PAMEKASAN, Jawa Pos Radar Madura – Sebaran rokok bodong melibatkan banyak tangan. Sales atau loper punya peran penting dalam distribusi. Mereka bertugas sebagai penengah antara produsen dan konsumen. Sekali berangkat, puluhan jenis rokok tanpa cukai bisa dijajakan pada masyarakat.
Jawa Pos Radar Madura (JPRM) melakukan pendalaman peredaran rokok bodong di Pulau Madura yang terkenal sebagai daerah penghasil tembakau. Dua sales mengaku bermain di lingkaran bisnis rokok ini. Para penjaja tersebut berasal dari dua kabupaten berbeda dengan jumlah barang bawaan fantastis.
AU (inisial) berasal dari Sampang. Dia mengaku sudah dua tahun bekerja sebagai penjaja dan pengantar barang yang merugikan negara tersebut. Pria 24 tahun itu berdalih tak punya pekerjaan lain untuk sekadar mencukupi kebutuhan sehari-hari.

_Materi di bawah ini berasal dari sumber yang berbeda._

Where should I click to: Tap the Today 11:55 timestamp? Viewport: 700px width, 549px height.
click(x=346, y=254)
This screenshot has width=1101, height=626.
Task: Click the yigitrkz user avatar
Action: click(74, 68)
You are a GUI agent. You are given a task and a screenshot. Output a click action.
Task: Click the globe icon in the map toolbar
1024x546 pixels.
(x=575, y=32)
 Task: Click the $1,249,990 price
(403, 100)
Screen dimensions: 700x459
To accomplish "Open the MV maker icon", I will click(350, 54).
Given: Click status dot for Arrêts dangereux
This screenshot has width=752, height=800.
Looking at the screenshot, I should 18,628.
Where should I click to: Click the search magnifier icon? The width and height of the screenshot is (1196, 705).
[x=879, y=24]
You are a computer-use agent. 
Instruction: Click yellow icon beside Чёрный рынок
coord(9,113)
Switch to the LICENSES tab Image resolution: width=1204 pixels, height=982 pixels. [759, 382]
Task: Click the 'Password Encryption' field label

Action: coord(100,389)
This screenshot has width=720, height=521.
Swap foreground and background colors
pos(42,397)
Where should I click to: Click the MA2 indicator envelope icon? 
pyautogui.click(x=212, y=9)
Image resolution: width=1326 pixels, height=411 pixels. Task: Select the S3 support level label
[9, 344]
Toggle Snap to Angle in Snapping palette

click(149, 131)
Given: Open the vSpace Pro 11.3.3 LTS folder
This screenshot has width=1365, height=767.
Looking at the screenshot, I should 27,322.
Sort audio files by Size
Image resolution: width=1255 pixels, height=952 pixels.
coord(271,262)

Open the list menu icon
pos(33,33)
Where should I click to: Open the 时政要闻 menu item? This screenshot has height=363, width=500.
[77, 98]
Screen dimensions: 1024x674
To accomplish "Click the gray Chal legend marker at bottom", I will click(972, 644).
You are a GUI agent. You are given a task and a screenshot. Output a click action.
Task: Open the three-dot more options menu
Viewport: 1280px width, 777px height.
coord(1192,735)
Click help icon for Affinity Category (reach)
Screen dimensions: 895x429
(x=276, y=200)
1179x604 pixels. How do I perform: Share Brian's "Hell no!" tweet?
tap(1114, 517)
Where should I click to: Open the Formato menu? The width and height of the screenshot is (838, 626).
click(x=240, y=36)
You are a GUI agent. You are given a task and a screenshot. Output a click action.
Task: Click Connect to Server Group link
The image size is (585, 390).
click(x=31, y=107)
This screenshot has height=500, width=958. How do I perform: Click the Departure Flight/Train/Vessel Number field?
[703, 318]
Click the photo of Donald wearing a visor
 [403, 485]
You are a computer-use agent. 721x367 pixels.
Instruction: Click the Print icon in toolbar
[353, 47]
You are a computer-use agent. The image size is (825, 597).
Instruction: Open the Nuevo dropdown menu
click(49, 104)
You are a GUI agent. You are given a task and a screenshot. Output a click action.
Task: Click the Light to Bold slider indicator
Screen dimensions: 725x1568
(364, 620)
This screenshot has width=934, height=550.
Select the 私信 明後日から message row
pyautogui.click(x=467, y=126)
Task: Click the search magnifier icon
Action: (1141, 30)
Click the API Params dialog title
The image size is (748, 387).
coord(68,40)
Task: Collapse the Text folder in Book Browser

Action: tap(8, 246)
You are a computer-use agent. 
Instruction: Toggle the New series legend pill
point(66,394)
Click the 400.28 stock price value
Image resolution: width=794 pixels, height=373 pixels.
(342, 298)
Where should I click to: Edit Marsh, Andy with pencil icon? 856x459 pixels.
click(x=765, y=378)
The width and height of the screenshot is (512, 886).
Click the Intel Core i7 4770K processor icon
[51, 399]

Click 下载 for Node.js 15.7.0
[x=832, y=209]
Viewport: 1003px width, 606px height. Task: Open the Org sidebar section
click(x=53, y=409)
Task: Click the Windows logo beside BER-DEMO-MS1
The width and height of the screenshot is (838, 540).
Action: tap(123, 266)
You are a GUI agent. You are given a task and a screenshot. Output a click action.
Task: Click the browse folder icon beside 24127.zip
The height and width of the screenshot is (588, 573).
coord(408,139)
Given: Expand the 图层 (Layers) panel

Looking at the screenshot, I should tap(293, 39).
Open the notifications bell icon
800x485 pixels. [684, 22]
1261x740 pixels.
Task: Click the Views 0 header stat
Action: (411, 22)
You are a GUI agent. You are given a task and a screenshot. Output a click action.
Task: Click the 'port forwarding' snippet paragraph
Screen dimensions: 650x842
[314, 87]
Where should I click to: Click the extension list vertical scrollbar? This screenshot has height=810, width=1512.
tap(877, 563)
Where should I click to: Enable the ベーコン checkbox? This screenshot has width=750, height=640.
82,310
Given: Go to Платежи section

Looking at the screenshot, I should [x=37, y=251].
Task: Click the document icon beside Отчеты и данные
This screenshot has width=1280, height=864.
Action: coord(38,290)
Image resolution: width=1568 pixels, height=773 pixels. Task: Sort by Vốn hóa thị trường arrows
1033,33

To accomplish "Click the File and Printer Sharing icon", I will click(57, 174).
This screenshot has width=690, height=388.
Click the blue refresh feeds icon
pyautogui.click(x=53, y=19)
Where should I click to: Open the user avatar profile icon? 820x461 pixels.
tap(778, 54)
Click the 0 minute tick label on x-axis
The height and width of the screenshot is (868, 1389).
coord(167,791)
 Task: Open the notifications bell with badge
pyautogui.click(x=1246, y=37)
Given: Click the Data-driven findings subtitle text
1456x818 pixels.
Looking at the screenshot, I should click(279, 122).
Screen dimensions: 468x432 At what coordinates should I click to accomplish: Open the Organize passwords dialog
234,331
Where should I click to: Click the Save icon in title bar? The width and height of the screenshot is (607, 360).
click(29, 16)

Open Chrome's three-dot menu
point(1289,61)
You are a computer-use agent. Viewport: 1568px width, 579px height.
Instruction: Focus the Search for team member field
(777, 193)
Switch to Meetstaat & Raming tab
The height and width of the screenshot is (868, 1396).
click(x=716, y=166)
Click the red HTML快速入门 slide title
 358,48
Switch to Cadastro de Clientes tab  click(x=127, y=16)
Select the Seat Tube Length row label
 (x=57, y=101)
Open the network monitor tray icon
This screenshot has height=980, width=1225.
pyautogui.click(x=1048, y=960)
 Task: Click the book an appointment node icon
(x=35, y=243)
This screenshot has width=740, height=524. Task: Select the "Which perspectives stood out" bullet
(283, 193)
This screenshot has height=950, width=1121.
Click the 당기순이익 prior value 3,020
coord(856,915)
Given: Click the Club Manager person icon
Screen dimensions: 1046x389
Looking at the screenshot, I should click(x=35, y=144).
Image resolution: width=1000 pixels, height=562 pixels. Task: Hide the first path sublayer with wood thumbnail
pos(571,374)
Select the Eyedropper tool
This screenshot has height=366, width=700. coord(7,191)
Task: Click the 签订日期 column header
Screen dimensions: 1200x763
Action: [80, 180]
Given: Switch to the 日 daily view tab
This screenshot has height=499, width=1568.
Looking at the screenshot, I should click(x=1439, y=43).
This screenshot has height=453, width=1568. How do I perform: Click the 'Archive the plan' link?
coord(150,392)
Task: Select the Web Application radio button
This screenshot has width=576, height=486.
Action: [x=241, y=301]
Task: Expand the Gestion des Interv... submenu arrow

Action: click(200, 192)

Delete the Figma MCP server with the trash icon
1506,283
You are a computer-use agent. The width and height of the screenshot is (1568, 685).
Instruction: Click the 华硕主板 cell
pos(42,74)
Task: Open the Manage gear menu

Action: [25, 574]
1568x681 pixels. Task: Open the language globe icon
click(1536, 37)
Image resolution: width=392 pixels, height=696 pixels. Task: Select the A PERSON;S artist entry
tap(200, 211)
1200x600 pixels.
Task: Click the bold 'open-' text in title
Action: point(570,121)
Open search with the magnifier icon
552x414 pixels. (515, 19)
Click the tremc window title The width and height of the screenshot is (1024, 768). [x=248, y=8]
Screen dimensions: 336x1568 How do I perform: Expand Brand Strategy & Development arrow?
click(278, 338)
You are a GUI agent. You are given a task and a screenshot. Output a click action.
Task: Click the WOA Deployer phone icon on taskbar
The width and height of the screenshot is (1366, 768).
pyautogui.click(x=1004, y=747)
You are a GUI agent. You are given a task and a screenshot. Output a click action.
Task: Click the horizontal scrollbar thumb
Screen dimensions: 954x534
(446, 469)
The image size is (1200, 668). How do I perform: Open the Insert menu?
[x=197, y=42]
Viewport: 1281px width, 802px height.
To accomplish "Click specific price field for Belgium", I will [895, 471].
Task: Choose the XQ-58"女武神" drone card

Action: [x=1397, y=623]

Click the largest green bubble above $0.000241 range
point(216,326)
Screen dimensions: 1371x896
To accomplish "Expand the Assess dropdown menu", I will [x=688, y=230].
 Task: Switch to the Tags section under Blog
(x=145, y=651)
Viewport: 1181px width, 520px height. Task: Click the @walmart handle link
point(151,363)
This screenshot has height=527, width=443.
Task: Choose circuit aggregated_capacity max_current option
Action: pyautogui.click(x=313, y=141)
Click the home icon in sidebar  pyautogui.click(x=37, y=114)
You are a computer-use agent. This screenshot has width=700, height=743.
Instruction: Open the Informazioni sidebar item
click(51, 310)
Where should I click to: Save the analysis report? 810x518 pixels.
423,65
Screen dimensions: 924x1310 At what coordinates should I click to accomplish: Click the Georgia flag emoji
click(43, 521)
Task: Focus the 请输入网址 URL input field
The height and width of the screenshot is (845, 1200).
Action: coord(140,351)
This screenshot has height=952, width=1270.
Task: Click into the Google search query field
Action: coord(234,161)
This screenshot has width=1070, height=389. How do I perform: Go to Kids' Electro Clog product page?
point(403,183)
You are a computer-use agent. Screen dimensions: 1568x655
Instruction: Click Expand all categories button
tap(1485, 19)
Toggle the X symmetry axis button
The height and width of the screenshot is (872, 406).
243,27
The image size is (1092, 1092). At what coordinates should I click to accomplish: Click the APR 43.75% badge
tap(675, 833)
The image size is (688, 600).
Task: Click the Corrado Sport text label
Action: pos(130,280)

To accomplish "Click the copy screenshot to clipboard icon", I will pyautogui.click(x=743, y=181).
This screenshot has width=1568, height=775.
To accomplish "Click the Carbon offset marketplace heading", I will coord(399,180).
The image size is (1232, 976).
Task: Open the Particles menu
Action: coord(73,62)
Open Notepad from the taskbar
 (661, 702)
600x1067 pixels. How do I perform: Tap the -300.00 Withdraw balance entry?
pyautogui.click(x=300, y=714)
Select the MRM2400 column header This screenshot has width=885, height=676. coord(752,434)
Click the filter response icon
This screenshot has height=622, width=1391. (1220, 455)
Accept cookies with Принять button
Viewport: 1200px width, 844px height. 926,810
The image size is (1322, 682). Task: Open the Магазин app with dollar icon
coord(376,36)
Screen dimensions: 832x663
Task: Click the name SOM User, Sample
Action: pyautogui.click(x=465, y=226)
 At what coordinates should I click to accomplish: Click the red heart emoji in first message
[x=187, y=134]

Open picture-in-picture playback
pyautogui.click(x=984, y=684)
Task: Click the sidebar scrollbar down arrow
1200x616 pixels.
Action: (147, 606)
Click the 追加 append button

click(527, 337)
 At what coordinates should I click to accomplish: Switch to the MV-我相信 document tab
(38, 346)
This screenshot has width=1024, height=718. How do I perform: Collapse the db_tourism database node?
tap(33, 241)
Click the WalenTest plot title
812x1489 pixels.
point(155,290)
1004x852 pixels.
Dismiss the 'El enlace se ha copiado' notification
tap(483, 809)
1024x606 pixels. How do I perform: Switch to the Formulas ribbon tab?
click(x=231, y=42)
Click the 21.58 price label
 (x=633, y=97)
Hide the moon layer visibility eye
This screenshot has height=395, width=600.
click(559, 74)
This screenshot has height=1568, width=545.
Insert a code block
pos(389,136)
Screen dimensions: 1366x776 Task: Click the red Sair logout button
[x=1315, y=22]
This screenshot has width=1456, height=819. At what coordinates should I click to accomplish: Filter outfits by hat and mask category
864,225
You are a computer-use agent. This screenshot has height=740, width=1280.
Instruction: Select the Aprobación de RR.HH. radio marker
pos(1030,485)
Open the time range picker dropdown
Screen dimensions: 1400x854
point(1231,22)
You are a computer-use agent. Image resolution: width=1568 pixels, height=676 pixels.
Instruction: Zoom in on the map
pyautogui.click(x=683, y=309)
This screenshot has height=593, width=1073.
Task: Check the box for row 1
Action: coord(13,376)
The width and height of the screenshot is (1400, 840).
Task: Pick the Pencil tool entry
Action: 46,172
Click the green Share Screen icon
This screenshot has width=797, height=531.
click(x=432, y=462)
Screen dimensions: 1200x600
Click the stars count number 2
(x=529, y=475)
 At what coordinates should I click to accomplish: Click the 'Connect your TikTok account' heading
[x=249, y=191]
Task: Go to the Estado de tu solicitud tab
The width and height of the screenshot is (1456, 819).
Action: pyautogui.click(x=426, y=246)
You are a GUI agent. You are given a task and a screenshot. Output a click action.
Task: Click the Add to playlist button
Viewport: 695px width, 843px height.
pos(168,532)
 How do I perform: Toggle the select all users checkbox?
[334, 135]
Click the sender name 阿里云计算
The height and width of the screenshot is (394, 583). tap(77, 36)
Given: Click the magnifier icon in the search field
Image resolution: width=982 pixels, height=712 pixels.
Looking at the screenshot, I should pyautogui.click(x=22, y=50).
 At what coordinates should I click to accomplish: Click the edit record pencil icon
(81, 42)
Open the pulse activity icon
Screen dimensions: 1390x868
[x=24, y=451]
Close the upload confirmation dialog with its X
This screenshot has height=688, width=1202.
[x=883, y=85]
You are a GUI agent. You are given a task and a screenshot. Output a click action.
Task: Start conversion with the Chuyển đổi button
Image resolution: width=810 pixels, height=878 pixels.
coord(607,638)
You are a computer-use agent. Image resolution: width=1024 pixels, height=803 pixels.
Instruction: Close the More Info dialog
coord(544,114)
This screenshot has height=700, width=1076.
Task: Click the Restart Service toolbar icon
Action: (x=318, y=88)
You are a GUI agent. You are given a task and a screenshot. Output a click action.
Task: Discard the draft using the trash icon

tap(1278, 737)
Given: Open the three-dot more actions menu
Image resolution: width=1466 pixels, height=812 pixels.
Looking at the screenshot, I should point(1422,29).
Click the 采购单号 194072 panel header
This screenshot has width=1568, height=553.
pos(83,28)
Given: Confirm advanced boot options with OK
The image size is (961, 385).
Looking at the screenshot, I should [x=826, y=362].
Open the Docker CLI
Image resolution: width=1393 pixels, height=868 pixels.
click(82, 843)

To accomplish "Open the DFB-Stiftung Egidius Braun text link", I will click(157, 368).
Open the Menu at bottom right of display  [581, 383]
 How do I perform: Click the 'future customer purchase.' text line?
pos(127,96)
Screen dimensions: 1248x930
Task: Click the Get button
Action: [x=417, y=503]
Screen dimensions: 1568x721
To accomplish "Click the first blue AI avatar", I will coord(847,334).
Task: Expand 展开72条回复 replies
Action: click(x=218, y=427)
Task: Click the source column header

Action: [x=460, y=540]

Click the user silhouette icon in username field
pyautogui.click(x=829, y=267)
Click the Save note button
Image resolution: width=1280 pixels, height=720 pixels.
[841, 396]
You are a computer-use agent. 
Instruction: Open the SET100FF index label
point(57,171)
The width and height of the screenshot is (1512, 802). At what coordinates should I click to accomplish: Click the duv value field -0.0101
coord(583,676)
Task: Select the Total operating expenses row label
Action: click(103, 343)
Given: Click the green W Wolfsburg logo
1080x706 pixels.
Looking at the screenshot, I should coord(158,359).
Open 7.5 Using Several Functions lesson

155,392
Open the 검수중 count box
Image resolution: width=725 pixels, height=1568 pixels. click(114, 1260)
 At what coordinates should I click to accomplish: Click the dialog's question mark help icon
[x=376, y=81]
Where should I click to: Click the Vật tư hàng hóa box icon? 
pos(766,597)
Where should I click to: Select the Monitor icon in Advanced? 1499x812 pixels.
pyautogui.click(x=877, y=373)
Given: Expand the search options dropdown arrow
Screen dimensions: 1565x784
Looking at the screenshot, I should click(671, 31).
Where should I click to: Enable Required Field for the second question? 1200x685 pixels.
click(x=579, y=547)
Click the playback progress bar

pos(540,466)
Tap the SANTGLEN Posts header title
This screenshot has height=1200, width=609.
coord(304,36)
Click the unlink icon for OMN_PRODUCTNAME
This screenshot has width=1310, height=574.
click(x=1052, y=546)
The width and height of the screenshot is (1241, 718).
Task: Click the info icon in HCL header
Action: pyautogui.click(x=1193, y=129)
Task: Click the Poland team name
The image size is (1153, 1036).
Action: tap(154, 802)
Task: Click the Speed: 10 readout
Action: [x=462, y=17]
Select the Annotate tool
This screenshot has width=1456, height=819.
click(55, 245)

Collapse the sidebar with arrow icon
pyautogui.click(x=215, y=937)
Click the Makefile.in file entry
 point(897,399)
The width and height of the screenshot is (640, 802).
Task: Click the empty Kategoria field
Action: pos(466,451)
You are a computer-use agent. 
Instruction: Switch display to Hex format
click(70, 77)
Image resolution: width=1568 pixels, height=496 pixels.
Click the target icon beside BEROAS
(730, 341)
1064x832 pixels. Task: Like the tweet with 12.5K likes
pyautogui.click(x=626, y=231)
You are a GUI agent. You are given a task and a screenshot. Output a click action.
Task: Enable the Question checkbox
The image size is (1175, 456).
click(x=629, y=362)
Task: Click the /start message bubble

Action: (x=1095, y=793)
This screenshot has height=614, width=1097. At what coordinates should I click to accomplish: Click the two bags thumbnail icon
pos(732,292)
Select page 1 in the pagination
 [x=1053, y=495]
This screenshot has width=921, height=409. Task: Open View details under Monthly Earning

AU mendapatkan rokok ilegal dari orang kedua pabrikan. Kemudian, dia menawarkan kepada konsumen. Termasuk toko-toko kelontong di pedesaan. Wilayah kerjanya berada di daerah Sampang dan Pamekasan. ”Intinya orang kepercayaan produsen lah,” katanya sedikit membuka perannya dalam bisnis yang satu ini.
Pesanan rokok bodong terhadap AU beragam. Bergantung permintaan konsumen. Paling sedikit, pemesanan dalam jumlah satu bal atau terdiri atas 25 slof rokok. Namun, ada juga yang memesan dalam jumlah besar hingga sepuluh bal untuk sekali jalan.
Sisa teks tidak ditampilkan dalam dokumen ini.